Previous work on rhizoliths from nearby areas indicates that carbonates precipitated from meteoric rainfall (δ18Owater = -4‰) record values of ~ -6 ‰. d18O values from BK are significantly higher, ranging from -4 to -1‰ with a mean of -2.5‰. δ13C values are also much higher than the regional input values of -6‰, recording values from -2.6 to -0.1‰,. There is little covariance between δ18O and δ13C values, which indicates either the BK region was in the highly evaporative phase with high total CO2 which buffered the d13C values or the BK wetland was in an open system. Variation of the δ18O of tufa samples with distance shows higher δ18O (-1 to 0) values near the spring head and lower values (-3 to -4) in the main wetland.
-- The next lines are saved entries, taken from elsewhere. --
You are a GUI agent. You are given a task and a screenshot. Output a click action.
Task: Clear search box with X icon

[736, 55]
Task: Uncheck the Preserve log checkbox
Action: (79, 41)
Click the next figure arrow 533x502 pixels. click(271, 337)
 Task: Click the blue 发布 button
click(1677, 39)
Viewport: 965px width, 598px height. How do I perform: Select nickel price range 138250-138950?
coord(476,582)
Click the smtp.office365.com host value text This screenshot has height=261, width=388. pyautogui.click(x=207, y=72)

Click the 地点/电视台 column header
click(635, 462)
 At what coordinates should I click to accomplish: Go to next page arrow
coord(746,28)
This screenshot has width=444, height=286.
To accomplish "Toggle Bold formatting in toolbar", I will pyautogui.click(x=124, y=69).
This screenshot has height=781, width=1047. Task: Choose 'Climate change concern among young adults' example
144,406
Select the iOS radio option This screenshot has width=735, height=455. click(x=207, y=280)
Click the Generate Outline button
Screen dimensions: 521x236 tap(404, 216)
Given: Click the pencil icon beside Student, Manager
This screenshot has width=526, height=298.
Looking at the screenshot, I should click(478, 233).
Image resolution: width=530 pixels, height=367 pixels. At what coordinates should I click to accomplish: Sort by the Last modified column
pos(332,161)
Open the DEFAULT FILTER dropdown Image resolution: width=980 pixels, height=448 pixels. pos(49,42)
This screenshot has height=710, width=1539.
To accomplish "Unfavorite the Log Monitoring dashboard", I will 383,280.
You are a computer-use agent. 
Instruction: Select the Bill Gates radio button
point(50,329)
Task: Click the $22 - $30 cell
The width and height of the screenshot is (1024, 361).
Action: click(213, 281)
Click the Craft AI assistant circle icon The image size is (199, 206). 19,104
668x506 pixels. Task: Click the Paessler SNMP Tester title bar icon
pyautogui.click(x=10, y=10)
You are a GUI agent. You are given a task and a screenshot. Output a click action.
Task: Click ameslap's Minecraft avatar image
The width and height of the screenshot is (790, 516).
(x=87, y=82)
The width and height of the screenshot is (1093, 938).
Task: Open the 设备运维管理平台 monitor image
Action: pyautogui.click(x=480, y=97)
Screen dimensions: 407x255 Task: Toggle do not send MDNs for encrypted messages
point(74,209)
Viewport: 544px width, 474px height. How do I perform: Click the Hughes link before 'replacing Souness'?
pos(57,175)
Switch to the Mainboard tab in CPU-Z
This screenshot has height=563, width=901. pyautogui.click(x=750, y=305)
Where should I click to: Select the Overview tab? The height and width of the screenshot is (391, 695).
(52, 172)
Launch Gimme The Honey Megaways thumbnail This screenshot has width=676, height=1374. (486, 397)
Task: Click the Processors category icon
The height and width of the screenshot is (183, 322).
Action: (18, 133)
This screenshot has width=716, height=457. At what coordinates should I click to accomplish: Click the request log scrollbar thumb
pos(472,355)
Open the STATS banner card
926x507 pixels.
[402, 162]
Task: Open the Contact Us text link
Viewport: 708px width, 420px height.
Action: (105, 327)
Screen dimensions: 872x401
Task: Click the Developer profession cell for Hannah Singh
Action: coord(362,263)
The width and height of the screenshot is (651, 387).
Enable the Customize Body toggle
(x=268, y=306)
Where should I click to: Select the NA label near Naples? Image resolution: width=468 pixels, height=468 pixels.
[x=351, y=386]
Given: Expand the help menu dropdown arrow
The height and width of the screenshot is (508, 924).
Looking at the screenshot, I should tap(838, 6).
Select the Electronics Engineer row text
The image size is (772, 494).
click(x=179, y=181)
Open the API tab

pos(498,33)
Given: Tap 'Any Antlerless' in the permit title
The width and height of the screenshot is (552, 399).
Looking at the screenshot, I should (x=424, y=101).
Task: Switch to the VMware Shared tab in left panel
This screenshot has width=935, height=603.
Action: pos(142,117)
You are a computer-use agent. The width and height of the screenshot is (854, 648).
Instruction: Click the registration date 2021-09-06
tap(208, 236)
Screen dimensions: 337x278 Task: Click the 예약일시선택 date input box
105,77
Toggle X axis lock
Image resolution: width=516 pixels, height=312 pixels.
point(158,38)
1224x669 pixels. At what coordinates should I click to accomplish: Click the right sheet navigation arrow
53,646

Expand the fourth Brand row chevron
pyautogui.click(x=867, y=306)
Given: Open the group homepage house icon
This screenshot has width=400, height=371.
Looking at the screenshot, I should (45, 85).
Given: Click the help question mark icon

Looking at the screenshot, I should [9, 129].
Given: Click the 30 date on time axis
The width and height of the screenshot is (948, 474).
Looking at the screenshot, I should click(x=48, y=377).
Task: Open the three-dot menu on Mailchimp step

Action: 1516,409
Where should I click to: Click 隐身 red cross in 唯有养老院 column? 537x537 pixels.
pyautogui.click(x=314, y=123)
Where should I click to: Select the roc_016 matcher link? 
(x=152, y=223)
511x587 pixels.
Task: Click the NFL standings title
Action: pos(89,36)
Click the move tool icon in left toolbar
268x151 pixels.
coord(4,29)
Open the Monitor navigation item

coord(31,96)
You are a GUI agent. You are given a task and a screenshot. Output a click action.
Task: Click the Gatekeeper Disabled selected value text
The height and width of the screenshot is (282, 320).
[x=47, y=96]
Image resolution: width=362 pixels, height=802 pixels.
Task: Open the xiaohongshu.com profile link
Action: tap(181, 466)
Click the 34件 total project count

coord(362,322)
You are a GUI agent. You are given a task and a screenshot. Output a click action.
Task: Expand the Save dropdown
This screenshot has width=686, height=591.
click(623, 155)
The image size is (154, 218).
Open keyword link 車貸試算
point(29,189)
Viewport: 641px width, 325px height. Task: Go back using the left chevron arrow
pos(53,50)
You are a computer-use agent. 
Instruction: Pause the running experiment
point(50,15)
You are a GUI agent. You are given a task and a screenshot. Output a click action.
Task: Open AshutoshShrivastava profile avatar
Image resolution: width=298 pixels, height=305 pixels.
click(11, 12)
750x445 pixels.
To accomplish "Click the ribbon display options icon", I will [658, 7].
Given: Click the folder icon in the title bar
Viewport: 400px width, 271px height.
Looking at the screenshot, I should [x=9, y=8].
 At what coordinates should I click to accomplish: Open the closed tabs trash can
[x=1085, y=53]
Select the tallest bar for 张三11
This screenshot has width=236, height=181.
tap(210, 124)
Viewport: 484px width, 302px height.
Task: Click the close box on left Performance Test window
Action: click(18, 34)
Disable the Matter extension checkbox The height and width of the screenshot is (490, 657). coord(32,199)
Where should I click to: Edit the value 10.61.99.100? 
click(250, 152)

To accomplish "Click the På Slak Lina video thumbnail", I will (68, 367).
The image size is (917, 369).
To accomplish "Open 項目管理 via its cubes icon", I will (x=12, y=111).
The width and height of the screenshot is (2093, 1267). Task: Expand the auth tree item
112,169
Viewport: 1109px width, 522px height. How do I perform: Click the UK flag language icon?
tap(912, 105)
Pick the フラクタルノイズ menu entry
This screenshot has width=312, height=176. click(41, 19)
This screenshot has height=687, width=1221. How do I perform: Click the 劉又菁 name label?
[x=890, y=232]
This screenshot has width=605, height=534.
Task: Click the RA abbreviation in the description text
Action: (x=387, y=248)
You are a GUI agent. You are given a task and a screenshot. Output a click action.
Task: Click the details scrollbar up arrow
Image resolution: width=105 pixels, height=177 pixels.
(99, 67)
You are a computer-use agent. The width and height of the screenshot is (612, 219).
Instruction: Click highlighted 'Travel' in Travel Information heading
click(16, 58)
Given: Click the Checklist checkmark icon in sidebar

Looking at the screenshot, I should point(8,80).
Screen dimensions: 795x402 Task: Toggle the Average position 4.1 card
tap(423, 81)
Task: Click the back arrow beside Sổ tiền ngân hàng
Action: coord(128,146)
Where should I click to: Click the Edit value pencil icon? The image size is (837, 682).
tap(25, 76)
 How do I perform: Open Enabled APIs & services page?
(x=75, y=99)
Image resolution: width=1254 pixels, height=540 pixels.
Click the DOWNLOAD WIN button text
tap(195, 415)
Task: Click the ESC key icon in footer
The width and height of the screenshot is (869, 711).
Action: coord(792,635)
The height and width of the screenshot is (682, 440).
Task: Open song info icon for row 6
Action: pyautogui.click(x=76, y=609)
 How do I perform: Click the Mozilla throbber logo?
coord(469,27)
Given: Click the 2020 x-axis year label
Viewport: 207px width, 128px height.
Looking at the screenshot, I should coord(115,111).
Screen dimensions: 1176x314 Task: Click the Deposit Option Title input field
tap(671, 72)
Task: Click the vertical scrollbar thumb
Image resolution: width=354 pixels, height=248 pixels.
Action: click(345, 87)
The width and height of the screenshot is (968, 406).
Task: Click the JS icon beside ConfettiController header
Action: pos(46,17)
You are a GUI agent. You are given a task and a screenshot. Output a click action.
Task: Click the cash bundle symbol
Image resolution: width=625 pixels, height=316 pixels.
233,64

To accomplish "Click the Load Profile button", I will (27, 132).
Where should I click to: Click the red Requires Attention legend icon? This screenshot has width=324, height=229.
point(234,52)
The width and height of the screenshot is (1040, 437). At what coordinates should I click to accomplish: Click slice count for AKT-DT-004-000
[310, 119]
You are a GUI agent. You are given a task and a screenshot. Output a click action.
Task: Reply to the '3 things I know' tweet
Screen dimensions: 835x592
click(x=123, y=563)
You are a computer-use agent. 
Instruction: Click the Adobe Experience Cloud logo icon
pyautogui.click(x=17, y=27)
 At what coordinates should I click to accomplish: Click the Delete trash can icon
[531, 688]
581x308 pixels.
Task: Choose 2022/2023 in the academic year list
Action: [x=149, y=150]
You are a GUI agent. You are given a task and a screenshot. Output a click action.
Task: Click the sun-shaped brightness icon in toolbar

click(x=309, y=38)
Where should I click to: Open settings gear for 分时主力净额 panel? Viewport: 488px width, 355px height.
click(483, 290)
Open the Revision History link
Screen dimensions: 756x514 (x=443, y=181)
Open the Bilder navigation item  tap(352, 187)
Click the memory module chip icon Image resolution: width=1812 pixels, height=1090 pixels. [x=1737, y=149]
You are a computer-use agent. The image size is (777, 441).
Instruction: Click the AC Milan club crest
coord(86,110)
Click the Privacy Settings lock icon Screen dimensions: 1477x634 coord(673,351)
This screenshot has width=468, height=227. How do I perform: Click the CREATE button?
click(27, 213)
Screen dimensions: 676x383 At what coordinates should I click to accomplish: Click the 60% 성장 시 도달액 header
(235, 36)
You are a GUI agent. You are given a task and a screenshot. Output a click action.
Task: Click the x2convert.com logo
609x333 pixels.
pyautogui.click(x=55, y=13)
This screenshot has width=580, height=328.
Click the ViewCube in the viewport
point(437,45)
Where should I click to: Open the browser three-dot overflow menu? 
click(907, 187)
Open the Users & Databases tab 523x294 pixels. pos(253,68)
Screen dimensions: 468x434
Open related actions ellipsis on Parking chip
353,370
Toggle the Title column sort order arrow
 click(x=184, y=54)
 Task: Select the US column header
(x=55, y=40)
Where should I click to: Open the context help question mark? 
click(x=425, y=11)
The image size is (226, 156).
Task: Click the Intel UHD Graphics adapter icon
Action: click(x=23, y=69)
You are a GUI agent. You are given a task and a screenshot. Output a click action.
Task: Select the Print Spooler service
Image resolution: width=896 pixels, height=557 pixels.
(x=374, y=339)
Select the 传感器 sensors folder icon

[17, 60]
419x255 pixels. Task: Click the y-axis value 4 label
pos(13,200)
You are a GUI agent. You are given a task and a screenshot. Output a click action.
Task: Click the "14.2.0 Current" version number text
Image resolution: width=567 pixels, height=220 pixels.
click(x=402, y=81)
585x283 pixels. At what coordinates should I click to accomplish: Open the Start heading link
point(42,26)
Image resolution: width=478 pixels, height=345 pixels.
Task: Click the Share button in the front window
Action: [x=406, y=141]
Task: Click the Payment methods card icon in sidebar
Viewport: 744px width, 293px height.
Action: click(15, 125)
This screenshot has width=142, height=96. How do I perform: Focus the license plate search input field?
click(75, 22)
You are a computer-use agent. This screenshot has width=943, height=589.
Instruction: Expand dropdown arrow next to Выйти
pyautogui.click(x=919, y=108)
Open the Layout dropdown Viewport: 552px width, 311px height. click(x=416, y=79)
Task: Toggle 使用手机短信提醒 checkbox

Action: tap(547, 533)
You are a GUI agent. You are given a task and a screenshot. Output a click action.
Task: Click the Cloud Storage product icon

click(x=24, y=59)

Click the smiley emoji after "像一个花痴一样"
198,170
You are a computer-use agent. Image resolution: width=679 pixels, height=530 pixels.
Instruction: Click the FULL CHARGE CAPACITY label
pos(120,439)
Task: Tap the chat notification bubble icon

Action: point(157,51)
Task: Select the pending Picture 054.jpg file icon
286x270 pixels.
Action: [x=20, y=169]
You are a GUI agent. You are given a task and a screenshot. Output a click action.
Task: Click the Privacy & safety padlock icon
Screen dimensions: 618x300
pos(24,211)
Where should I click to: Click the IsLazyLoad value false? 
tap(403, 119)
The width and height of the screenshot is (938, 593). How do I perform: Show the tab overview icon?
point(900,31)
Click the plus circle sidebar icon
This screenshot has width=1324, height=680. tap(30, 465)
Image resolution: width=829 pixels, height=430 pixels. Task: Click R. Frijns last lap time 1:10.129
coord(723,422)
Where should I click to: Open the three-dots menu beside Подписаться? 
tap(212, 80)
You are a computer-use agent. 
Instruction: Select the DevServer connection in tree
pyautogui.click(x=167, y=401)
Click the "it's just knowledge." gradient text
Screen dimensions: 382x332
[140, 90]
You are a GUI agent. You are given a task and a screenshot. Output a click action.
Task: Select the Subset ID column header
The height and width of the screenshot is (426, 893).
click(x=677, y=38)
This implies that at the spring head, the flow rate is greater and evaporation occurred more quickly than in the main body of the wetland, where water likely entered slowly through seeps. Analysis of samples through vertical succession (temporal variability) display a change of δ18O values from -3.2 to -2.6 indicating increase of evaporative conditions through time. Alternatively, the spring feeding the BK region had different initial d18O and d13C values. The overall spatial and temporal variations of the oxygen isotopes track changes in the hydrologic budget of the paleowetland.